Cox Automotive includes an array of brands that touch multiple aspects of the dealership process, from vehicle shopping to dealership software to the service drive. It employs about 34,000 people globally across brands, including Autotrader, Manheim, VinSolutions and Xtime. The company generates annual revenue of more than $7 billion.
“It’s a huge honor to be asked by [Cox Enterprises CEO] Alex [Taylor] and Sandy to lead this incredible business,” Rowley said in a statement. “Cox Automotive is helping the industry make a sharp right turn toward technology and digitization and I’m ready to listen to our customers and give them innovative solutions for the way forward.”
Cox Automotive plans to realign its business around a strategy developed during the pandemic it's calling "The Way Forward," with an emphasis on digital tools and data insights. Schwartz told Automotive News in June that the plan was designed to help its dealership customers operate coming out of the coronavirus pandemic, which has upended business for retailers and dealership technology companies alike.
In June, Cox Automotive eliminated about 275 positions after furloughing more than 12,500 employees in the spring. Many of the furloughed workers were employed at Cox's Manheim wholesale auction unit, which moved to all-digital auctions in March to limit transmission of COVID-19, the respiratory illness caused by the coronavirus.
Restoring executive pay
Meanwhile, the company said Tuesday it restored executive pay that had been cut for eight weeks. Schwartz, Taylor and other senior executives temporarily worked without pay, while company leaders at other executive levels took pay cuts of 15 percent or 25 percent.
Also Tuesday, Cox said Keith Holmes, senior vice president of residential sales for Cox Communications, will succeed Rowley at Cox Business.
“Cox is fortunate to have such a strong leadership bench,” Taylor said in a statement. “Both Steve and Keith have great track records with our company and I know will keep us on a path of innovation and growth. I trust them both to treat their employees and customers with great integrity. And I’m thrilled Sandy will still be with us thinking through strategy on the family side of the business.”

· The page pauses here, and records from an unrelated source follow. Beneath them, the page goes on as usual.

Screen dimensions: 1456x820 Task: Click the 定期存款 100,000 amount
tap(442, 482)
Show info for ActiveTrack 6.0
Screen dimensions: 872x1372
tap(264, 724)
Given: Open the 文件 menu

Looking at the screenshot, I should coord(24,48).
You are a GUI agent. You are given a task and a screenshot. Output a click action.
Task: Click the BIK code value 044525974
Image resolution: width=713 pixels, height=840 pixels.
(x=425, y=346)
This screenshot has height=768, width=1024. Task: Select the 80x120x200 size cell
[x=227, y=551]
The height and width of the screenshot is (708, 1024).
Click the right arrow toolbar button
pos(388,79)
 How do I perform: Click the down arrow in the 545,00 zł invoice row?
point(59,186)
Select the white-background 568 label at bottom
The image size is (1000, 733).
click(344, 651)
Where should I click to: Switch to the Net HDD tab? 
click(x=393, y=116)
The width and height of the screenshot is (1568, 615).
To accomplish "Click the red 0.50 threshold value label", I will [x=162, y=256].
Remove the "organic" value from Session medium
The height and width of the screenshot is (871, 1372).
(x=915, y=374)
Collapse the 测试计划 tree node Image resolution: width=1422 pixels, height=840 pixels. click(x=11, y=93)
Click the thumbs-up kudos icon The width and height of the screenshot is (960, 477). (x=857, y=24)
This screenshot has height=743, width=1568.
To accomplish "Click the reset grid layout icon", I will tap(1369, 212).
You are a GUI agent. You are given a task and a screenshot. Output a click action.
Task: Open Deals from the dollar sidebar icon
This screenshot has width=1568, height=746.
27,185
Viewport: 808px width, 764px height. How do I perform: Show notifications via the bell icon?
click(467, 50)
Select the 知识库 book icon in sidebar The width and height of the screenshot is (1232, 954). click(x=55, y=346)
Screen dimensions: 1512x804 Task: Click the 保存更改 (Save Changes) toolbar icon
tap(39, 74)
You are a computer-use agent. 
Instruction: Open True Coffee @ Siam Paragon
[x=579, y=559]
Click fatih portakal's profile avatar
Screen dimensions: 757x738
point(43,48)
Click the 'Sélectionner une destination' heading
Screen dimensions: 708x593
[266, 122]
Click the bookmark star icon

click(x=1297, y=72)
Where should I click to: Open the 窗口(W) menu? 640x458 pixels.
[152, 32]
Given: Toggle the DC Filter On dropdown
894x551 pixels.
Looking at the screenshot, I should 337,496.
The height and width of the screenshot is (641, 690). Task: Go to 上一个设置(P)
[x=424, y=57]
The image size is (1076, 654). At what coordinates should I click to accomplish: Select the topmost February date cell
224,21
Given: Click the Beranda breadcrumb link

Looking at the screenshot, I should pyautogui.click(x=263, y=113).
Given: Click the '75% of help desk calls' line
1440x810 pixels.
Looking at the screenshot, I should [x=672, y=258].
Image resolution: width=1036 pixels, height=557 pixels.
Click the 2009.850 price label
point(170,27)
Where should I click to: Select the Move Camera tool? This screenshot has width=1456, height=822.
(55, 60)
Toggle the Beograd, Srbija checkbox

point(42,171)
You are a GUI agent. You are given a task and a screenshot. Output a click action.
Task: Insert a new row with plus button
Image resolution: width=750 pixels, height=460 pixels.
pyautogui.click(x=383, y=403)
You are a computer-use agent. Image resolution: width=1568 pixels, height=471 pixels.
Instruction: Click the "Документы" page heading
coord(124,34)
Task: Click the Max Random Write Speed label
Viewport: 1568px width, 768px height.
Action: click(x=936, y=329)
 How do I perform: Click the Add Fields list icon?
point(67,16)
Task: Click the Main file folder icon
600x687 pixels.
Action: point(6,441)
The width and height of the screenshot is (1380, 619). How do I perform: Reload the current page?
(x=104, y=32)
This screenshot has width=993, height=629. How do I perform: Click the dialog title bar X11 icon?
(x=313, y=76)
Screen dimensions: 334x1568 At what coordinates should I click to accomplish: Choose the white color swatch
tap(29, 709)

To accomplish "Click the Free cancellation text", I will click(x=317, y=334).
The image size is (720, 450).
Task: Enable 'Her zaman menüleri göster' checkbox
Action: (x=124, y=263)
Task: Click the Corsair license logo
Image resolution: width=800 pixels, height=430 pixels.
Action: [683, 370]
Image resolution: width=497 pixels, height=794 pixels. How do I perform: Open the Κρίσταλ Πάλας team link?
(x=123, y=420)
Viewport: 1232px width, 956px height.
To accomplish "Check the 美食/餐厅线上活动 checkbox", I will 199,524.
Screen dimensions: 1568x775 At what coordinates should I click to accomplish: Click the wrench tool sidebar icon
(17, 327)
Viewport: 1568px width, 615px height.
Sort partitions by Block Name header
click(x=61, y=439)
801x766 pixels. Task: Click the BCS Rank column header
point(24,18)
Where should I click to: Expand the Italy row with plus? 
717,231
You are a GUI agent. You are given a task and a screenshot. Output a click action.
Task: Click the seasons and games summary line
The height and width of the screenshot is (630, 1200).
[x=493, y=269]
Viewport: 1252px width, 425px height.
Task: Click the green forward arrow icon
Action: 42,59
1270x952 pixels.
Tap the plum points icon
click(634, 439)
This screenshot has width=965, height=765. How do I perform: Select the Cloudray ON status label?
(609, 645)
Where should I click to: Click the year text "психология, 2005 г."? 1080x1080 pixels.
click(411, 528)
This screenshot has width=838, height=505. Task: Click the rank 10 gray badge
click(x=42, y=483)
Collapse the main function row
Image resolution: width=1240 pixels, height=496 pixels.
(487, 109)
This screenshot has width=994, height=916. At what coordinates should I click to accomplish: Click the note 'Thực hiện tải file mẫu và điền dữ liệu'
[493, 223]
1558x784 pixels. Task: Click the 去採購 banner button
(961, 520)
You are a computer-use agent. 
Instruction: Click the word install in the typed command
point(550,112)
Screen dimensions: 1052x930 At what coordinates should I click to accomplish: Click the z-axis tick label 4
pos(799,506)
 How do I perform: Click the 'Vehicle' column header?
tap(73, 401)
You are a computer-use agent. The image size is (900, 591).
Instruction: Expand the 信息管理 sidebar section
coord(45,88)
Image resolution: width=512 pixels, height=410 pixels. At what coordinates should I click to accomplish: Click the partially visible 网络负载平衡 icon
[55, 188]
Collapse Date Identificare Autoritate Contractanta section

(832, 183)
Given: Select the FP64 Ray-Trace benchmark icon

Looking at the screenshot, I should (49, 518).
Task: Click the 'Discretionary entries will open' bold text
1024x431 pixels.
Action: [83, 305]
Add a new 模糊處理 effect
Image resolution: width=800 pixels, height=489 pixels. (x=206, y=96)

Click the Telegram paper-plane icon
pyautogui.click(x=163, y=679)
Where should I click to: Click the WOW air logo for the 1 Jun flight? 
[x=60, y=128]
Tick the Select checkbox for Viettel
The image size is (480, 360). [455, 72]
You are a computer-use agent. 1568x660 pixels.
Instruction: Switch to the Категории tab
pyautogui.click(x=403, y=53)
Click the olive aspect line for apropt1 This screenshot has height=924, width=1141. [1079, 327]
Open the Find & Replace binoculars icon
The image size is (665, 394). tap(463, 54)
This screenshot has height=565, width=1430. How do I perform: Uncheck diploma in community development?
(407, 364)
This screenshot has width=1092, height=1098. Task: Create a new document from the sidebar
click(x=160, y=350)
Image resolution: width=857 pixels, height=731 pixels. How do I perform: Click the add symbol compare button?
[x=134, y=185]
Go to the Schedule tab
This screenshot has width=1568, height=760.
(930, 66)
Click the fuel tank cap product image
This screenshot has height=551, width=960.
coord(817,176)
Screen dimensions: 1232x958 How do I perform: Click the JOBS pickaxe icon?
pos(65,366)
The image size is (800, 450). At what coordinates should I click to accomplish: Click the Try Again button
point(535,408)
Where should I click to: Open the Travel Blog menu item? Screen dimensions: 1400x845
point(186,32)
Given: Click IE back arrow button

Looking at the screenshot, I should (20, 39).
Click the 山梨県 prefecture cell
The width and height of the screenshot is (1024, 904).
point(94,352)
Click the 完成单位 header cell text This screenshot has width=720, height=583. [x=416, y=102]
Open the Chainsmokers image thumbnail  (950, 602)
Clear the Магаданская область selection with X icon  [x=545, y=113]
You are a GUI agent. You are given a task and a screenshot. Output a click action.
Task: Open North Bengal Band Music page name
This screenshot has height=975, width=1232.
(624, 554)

At Cox Business, Rowley worked to grow the Cox Communications division that specializes in the wireless, cable and telecommunications industries, the company said, adding in a news release that his experience is "an invaluable asset as Cox Automotive continues to integrate, innovate and transform the way the world buys, sells, owns and uses cars."
Schwartz told Automotive News that Rowley will continue the digital strategies within “The Way Forward” campaign once he takes the helm.
“People are going to love him, not only in Cox but also in the industry. He’s a leader,” Schwartz said. “He cares about people, and I just personally felt he was the right person to step in on where we are today and take us to the next level.”